**DATA FOR REVIEW**
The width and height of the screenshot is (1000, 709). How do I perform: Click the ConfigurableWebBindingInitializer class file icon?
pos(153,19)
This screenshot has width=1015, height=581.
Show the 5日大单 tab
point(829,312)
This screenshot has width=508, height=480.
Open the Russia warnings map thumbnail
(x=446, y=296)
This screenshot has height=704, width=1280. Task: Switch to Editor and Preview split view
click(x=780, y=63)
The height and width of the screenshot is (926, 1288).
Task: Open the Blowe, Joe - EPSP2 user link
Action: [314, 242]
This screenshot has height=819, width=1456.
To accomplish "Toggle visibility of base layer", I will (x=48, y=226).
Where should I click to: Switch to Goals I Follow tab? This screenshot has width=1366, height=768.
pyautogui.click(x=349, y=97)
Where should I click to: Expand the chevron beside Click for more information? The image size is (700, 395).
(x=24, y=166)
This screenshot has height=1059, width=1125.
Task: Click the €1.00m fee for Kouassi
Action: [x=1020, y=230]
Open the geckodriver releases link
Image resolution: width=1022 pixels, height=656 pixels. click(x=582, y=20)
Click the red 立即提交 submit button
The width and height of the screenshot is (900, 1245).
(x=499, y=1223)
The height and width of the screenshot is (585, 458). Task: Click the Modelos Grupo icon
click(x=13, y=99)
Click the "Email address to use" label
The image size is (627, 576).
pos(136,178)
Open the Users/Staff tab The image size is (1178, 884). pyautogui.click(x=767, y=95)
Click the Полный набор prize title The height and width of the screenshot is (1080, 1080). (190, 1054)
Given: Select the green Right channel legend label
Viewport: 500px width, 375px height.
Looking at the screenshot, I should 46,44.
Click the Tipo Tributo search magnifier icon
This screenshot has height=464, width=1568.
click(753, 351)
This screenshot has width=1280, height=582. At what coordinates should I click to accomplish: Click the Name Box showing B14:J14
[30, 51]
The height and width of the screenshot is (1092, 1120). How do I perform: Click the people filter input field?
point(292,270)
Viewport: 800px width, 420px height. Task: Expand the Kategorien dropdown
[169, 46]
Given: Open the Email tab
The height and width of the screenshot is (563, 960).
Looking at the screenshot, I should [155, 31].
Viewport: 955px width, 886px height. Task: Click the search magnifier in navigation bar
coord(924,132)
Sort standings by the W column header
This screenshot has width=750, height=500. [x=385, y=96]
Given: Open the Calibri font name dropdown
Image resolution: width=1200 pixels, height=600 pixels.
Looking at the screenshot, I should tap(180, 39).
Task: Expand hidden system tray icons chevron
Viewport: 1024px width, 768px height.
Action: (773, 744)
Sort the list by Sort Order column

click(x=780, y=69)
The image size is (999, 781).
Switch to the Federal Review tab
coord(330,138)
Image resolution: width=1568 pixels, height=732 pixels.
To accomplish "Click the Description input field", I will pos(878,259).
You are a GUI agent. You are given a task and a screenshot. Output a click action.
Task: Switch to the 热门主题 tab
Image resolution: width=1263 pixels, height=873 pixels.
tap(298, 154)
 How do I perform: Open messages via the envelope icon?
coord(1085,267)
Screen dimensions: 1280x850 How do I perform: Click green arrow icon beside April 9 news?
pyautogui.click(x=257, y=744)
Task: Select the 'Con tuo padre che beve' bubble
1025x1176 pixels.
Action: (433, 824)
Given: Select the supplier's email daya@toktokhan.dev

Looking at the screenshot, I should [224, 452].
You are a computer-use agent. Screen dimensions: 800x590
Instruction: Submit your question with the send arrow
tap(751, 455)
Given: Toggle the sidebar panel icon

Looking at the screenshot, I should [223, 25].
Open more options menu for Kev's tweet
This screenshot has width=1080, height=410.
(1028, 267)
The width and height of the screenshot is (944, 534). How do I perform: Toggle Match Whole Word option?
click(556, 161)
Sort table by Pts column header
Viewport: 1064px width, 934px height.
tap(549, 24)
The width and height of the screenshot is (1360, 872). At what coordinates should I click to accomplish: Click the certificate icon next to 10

**PROBLEM DESCRIPTION**
Retype the material in full, keeping each line exactly as it is.

**ANSWER SECTION**
The width and height of the screenshot is (1000, 709). How do I perform: Click the ConfigurableWebBindingInitializer class file icon?
pos(153,19)
This screenshot has width=1015, height=581.
Show the 5日大单 tab
point(829,312)
This screenshot has width=508, height=480.
Open the Russia warnings map thumbnail
(x=446, y=296)
This screenshot has height=704, width=1280. Task: Switch to Editor and Preview split view
click(x=780, y=63)
The height and width of the screenshot is (926, 1288).
Task: Open the Blowe, Joe - EPSP2 user link
Action: [314, 242]
This screenshot has height=819, width=1456.
To accomplish "Toggle visibility of base layer", I will (x=48, y=226).
Where should I click to: Switch to Goals I Follow tab? This screenshot has width=1366, height=768.
pyautogui.click(x=349, y=97)
Where should I click to: Expand the chevron beside Click for more information? The image size is (700, 395).
(x=24, y=166)
This screenshot has height=1059, width=1125.
Task: Click the €1.00m fee for Kouassi
Action: [x=1020, y=230]
Open the geckodriver releases link
Image resolution: width=1022 pixels, height=656 pixels. click(x=582, y=20)
Click the red 立即提交 submit button
The width and height of the screenshot is (900, 1245).
(x=499, y=1223)
The height and width of the screenshot is (585, 458). Task: Click the Modelos Grupo icon
click(x=13, y=99)
Click the "Email address to use" label
The image size is (627, 576).
pos(136,178)
Open the Users/Staff tab The image size is (1178, 884). pyautogui.click(x=767, y=95)
Click the Полный набор prize title The height and width of the screenshot is (1080, 1080). (190, 1054)
Given: Select the green Right channel legend label
Viewport: 500px width, 375px height.
Looking at the screenshot, I should 46,44.
Click the Tipo Tributo search magnifier icon
This screenshot has height=464, width=1568.
click(753, 351)
This screenshot has width=1280, height=582. At what coordinates should I click to accomplish: Click the Name Box showing B14:J14
[30, 51]
The height and width of the screenshot is (1092, 1120). How do I perform: Click the people filter input field?
point(292,270)
Viewport: 800px width, 420px height. Task: Expand the Kategorien dropdown
[169, 46]
Given: Open the Email tab
The height and width of the screenshot is (563, 960).
Looking at the screenshot, I should [155, 31].
Viewport: 955px width, 886px height. Task: Click the search magnifier in navigation bar
coord(924,132)
Sort standings by the W column header
This screenshot has width=750, height=500. [x=385, y=96]
Given: Open the Calibri font name dropdown
Image resolution: width=1200 pixels, height=600 pixels.
Looking at the screenshot, I should tap(180, 39).
Task: Expand hidden system tray icons chevron
Viewport: 1024px width, 768px height.
Action: (773, 744)
Sort the list by Sort Order column

click(x=780, y=69)
The image size is (999, 781).
Switch to the Federal Review tab
coord(330,138)
Image resolution: width=1568 pixels, height=732 pixels.
To accomplish "Click the Description input field", I will pos(878,259).
You are a GUI agent. You are given a task and a screenshot. Output a click action.
Task: Switch to the 热门主题 tab
Image resolution: width=1263 pixels, height=873 pixels.
tap(298, 154)
 How do I perform: Open messages via the envelope icon?
coord(1085,267)
Screen dimensions: 1280x850 How do I perform: Click green arrow icon beside April 9 news?
pyautogui.click(x=257, y=744)
Task: Select the 'Con tuo padre che beve' bubble
1025x1176 pixels.
Action: (433, 824)
Given: Select the supplier's email daya@toktokhan.dev

Looking at the screenshot, I should [224, 452].
You are a computer-use agent. Screen dimensions: 800x590
Instruction: Submit your question with the send arrow
tap(751, 455)
Given: Toggle the sidebar panel icon

Looking at the screenshot, I should [223, 25].
Open more options menu for Kev's tweet
This screenshot has width=1080, height=410.
(1028, 267)
The width and height of the screenshot is (944, 534). How do I perform: Toggle Match Whole Word option?
click(556, 161)
Sort table by Pts column header
Viewport: 1064px width, 934px height.
tap(549, 24)
The width and height of the screenshot is (1360, 872). At what coordinates should I click to accomplish: Click the certificate icon next to 10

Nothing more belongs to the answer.